王子と帰郷
「なあ。女神に男が出来たってほんとかな?」
「帝国の王子様らしいぞ!」
「騙されたいるんじゃないか?」
「どっちが?」
「女神が騙されているんだよ。男の免疫なさそうだしな。帝国王子に自らスパイされてるとか?」
「女神なんかスパイしても仕方ないだろ!」
「なあ。普通に結婚話って線はない?」
「ないない」
「父上。ただ今、戻りました!」
「セレナ。愛しい娘よ。元気そうだ。良かった。嬉しいぞ」
「少し事情が複雑なのですが、友人を連れて参りました」
「私は帝国の第三王子キムベルト。キムとお呼び下さい。娘さんに求婚をしています。」
「ほお。セレナを嫁にと。幸せに出来るのか?」
「精一杯遂げます。セレナ嬢は、真っ直ぐで聡明な人。誓って、お嬢様を幸せにします」
「貴殿の信じる神に誓えるか?」
「誓います。必ずや娘さんを幸せにしましょう」
「私の望みはセレナが無事に元気でいてくれる事。よろしく頼む。娘を幸せにしてくれ」
「父上。急な事で申し訳ありません。私も自身のことなのに戸惑っています」
「この青年の言葉にウソはない。信じる事だ。相手を信じろ。自分を信じろ。さすれば、剣が導いてくれる筈だ」
「はい。父上。ありがとうございます」
「君の父上は、言葉少なだが御立派な方だ。芯が通っている。君が素直に育った訳だ」
「素直なんて、とんでもないです」
「そうだ。この娘は決して素直ではないぞ」
「芯が通っていて正義を曲げないのは父親譲りなんですね」
「楽しか考えないぞ!我や人に丸投げだ」
「キム王子。ちょっと失礼します」
「ぺっ」
「汚いな。何をするか!」
「プリちゃん。本当の事なんだけどさ。なんかムカつくのよ。で、あの王子って大丈夫。私騙されてない?父上が剣が導いくって言っちゃったけど」
「我のカンでは、ウソじゃないと思う。奇特な男だ」
「ぺっ」
「女神。何をしている?剣と話でもしているの?」
「まさか?剣が喋る筈などないわ」
私は王子の誠意に惹かれていた。もしかしたら、私の乙女心止まらないかも。やっと私に春が来たのかな?

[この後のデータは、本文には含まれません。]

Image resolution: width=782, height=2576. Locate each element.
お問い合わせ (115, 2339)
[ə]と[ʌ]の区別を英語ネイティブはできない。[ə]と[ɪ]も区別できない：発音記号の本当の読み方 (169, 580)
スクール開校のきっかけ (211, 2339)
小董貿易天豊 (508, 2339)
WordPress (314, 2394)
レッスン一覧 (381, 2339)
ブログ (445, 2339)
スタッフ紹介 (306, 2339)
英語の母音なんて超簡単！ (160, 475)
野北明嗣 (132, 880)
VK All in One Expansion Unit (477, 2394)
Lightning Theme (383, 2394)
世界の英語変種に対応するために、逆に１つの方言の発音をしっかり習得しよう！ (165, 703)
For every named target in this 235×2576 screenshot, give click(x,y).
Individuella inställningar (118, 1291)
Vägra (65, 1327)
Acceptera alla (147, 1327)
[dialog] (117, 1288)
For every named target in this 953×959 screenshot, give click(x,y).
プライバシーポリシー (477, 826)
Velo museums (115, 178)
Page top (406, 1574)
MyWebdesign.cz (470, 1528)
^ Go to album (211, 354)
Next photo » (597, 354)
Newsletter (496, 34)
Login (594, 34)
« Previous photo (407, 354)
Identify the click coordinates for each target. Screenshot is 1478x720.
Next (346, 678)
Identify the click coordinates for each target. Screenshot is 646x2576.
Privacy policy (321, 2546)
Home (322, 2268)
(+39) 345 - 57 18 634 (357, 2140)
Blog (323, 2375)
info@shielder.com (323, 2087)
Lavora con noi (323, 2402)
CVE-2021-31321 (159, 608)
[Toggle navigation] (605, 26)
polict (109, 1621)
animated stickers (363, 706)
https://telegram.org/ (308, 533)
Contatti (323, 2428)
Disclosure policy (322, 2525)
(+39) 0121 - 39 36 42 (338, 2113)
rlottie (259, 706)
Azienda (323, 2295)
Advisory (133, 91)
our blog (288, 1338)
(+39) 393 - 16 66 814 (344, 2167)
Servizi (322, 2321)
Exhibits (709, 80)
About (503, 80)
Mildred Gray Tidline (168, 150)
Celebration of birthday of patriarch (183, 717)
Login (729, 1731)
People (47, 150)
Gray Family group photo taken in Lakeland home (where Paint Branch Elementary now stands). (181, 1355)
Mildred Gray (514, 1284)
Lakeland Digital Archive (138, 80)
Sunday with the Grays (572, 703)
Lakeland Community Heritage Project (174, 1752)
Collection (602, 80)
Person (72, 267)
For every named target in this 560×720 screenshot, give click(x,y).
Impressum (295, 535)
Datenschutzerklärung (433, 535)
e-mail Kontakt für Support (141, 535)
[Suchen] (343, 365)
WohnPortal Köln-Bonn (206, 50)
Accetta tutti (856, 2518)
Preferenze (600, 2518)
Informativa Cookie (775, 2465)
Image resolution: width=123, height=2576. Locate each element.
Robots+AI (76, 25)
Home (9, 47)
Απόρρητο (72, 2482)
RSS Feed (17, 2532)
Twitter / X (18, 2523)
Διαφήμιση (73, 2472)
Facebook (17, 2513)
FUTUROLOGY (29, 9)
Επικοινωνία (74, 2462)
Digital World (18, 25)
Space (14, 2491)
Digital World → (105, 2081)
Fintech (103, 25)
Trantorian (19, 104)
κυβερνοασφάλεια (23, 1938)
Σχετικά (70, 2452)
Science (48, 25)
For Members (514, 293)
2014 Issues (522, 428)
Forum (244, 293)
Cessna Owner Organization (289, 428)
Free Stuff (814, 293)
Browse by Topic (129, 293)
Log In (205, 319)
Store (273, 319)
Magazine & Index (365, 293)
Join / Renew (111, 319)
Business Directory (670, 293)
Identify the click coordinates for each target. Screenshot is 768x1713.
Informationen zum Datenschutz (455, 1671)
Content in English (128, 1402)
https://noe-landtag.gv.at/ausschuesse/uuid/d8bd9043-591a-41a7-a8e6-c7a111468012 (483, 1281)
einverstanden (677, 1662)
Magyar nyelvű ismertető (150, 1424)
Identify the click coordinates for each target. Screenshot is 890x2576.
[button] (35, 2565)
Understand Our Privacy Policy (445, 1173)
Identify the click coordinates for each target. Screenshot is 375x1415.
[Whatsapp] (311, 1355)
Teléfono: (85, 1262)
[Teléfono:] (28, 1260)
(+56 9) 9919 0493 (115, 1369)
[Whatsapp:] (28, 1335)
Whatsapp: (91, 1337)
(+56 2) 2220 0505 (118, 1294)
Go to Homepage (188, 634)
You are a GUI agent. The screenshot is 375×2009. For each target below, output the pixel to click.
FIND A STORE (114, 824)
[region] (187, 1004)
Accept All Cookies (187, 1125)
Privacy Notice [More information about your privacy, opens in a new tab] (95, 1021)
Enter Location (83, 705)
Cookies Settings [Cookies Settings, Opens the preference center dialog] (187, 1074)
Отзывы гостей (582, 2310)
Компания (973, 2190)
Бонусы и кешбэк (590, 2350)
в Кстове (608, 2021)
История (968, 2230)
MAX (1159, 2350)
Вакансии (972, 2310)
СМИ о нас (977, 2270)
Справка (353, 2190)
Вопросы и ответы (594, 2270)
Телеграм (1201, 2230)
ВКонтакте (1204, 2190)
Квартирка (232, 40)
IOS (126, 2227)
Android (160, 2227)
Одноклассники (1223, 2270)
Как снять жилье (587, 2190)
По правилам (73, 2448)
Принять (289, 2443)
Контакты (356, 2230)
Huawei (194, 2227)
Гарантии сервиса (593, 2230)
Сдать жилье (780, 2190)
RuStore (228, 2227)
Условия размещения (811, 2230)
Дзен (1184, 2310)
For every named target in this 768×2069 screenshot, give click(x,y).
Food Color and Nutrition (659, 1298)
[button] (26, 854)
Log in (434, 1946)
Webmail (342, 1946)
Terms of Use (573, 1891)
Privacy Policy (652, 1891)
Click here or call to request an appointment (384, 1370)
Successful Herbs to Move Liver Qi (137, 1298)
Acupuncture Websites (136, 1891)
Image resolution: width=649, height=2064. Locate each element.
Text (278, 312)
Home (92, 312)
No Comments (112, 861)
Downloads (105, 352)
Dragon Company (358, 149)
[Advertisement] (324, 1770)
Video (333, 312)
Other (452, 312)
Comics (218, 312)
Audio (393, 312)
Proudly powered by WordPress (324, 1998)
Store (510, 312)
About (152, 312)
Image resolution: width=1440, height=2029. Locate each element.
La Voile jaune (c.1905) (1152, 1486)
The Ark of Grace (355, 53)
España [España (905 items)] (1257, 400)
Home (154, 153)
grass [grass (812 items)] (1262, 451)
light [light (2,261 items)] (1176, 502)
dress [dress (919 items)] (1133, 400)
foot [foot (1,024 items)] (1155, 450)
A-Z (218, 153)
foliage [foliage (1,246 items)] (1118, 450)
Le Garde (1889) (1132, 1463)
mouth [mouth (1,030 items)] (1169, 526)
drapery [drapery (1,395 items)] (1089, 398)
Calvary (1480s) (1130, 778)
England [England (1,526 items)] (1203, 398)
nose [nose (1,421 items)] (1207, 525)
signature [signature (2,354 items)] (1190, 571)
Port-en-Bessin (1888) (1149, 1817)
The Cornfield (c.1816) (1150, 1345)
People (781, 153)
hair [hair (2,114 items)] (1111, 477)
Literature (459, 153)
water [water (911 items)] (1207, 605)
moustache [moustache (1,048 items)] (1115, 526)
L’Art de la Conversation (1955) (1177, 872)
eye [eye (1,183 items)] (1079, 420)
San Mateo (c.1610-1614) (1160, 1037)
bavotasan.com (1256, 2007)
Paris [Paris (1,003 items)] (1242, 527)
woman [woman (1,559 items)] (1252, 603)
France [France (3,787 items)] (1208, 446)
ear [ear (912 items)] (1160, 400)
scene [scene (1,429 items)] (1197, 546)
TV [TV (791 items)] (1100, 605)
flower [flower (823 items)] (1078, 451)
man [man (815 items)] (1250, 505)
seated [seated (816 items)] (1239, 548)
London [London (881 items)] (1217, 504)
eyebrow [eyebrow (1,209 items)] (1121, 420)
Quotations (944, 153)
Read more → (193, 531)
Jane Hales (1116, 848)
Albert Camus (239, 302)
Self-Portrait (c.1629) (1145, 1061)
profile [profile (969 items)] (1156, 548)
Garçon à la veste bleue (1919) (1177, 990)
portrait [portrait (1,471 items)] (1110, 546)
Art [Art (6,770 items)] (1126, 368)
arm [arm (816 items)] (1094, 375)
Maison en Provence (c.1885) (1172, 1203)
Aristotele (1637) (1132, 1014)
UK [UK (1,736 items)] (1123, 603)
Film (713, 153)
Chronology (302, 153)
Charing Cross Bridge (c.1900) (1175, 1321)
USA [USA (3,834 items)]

「キム王子。私は本当に普通の女です。女神でもなければ、領主って柄でもない。たまたま、癒しの能力を持ってて、成り行きで隊長になっただけです。」
「それは以前も言った様に君個人とは関係ない事だ。私は貴女の性格に惚れている」
「私の性格って言われても、ただ好きな事してるワガママな子です。聡明なんて程遠い。難しい事考えずに良心に従って思いのまま生きているだけですよ!」
「貴女は、そのままでいい。その純粋さをずっと大事にして欲しい。自由に伸び伸びして良いんだよ」
「鼻ぺちゃ、胸ペチャなのに?胸はこれから成長するんだけど」
「構わない。チャーミングだよ。僕には君が誰よりも可愛く見えているんだ。ウソじゃないよ」
「嬉しいです。ありがとう」
私達はラブラブだよ。へへへへん。
女神の街に戻った。ん?誰か寄って来た。
「王子!大至急御国にお戻り下さい。王よりの御達しです。」
君もスパイか?ザルだな。王女の検問は!
花壇を荒らさなければ良いけど。お金もたくさん落としていって欲しいけどね。
あーあ。王子が行っちゃったよー。帰って来るかな。手紙くらい欲しいからね!